After two low passes over the Crater Lake Klamath Regional Airport, the landing gear came down and a venerable old warbird made its final landing Sunday.
Crowds cheered as the engines shut off at the refueling pad of the air tanker base in Klamath Falls, welcoming a Lockheed P2V Neptune built in 1954 that earned its retirement after over six decades of service.
Operated by Neptune Aviation out of Missoula, Mont., the twin-engine prop plane, later outfitted with two additional jet engines during the Vietnam War-era, was originally designed during World War II to hunt submarines.
The aircraft served in that role for the Navy until 1962, when it was repurposed for surveillance. It was saved from the aircraft boneyard in 1975 by Black Hills Aviation and converted into a fire-bomber, eventually acquired by Neptune Aviation for aerial firefighting operations for the past 14 years under the designation Tanker-06.
On Sunday, a contingent comprised of Forest Service dignitaries, staff and curious citizens gathered at the northeast end of the airport to welcome the aircraft to its final resting place. The aircraft, operated by a two-man crew, taxied to the air tanker base shortly after 2 p.m., passing under an arc of water sprayed by fire trucks and a large American flag hung from a fire truck ladder. This practice is a tradition in the aviation community for any aircraft or retiring pilot upon completion of their final flight.
After being stripped for parts this winter, Tanker-06 will take up permanent residence at the airport, a static display alongside the Tanker 61 Memorial site in honor of flight crews who have died fighting wildfires.
The Tanker 61 Memorial, an observation tower adjacent to the airport fence at the air tanker base on the northeast corner of the airport, stands in memoriam of Chuck Sheridan and Leonard Martin, who died in a Douglas DC-7 crash on Oct. 1, 1992.
The tower provides an observation deck for the public to observe air tanker refueling operations, and includes memorabilia from Tanker 61 while honoring the 180 pilots and crew who have died in service fighting wildfires.
“We will put concrete pads beneath it and jack it up, then it will be on permanent display,” said Dale Alter, mix master at the air tanker base. “The airport said we could re-route the fence so that there will be a way for people to access the P2V through the Tanker 61 memorial.”
Once the engines shut down, curious crowds got a chance to peruse the aircraft and climb inside.
Despite the scale of the aircraft’s exterior, the interior provides rather cramped quarters for the seven-person crews that once hunted submarines from the various observation posts in the air frame. Kids, Forest Service staff and seniors walked the exterior or climbed into the cockpit, a rare up-close glimpse at a World War II-era aircraft.
Classic flying tanker
The flight marked the end of an era for Neptune Aviation, a company that is named after the classic warbirds it has flown for years.
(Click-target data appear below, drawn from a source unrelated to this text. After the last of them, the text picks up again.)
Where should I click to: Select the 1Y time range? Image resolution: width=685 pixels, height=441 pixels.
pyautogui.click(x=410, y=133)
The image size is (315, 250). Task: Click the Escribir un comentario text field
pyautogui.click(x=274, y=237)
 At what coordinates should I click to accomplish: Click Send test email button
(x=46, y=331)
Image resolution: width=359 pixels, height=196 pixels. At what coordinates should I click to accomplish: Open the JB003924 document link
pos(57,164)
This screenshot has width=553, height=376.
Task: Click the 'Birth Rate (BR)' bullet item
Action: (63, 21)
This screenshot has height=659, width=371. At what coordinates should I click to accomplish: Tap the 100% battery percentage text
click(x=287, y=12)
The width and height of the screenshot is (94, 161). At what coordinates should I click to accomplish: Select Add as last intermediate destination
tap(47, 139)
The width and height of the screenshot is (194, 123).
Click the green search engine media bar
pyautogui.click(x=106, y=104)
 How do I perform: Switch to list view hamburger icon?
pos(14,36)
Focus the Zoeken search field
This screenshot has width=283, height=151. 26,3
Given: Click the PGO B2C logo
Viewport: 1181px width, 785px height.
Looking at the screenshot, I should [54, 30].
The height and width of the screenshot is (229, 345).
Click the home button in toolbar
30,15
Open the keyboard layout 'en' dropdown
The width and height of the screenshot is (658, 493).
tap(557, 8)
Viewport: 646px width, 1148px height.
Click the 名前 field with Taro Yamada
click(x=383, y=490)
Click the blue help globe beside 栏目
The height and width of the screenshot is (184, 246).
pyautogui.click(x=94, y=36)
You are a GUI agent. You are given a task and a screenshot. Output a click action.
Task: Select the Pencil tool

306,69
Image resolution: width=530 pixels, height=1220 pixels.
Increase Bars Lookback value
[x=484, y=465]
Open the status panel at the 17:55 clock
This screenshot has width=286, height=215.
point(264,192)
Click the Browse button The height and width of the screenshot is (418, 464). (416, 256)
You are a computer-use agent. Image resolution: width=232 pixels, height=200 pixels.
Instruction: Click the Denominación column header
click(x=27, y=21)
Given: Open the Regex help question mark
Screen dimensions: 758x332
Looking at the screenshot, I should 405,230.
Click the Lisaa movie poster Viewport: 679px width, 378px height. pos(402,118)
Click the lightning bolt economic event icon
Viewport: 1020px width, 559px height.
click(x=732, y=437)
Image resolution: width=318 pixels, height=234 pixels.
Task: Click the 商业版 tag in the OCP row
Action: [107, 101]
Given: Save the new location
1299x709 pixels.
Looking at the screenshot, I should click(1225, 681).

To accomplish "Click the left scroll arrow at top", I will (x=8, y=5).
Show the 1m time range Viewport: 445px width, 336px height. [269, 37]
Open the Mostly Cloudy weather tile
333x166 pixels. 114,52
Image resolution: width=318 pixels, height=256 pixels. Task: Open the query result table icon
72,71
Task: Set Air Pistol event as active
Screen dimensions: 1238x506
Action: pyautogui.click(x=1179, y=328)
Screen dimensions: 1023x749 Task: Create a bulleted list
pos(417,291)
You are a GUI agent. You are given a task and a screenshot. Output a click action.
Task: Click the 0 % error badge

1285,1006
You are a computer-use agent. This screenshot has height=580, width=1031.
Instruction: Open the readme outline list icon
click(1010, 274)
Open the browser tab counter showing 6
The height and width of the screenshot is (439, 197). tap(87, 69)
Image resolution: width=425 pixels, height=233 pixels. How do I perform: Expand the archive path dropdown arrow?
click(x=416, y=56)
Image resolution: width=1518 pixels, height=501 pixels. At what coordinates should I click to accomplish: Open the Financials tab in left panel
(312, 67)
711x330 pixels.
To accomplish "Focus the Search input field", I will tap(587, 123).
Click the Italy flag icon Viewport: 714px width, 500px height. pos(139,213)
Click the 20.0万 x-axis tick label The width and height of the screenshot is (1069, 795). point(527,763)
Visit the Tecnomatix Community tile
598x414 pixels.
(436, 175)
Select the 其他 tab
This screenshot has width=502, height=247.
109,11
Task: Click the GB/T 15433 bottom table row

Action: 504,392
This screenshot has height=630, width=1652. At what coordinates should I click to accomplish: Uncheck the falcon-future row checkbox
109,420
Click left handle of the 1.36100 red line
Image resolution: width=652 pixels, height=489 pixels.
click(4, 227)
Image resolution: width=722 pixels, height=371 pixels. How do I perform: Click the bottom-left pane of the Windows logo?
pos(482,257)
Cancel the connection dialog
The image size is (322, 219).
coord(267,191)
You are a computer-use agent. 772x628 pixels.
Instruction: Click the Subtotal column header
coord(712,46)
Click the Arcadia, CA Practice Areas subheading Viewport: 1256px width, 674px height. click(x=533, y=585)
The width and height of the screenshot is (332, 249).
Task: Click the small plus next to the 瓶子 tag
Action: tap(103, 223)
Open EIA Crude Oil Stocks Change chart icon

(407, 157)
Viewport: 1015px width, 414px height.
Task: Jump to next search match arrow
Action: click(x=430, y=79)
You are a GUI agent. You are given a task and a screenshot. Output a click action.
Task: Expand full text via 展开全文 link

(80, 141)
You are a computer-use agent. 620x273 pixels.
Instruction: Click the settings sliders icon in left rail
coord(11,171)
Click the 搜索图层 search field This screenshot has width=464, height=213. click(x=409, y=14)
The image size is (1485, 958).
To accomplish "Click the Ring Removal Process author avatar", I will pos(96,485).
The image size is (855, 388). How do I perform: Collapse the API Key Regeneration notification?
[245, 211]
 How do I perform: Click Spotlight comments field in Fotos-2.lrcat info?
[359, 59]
While Tanker-06 is being retired as a museum piece, two other Neptunes belonging to the company will continue operating, but solely for air shows and demonstrations.
Neptune Aviation now fly British Aerospace 146s, a four-engine jet aircraft primarily used for commercial air service.
“It really is amazing, my co-pilot and I were just talking about how when we started flying it’s the dream of every pilot to get to fly old aircraft – the ones we normally one see in museums,” said Ryan Baer, first officer for Neptune Aviation.
“I can’t believe I got this job getting to fly P2Vs and fighting fires with them. I pinch myself, where else can I get paid to fly a 36-cylinder radial engine with Vietnam-era jets strapped on and get to drop mud at 200 feet in the mountains — this is a dream.”
“It is important to keep this history alive,” added Alter. “It is important to hold onto the history alongside the new aircraft.”
Fire suppression support
The air tanker base in Klamath Falls has had a relatively busy summer, pumping around 411,000 gallons of fire retardant so far, according to Alter. Crews have supported fire suppression efforts on the Stone Fire, but did not participate in the Watson Creek Fire because of severe smoke conditions essentially shutting down air base operations.
Alter noted that one air base this summer has pumped more than six million gallons of retardant for aerial firefighting efforts.
“This is a big deal not just for Tanker 61 or Tanker-06, but all in general — we owe a debt of gratitude to those folks,” said Roland Giller, tribal relations specialist and partnerships coordinator for the Fremont-Winema National Forest.
“In a lot of ways wild-land firefighting is a part of our culture out here. Air tankers and helicopters don’t put out fires, but they’re a very important tool. There are situations where having air tanker support is essential in firefighting.”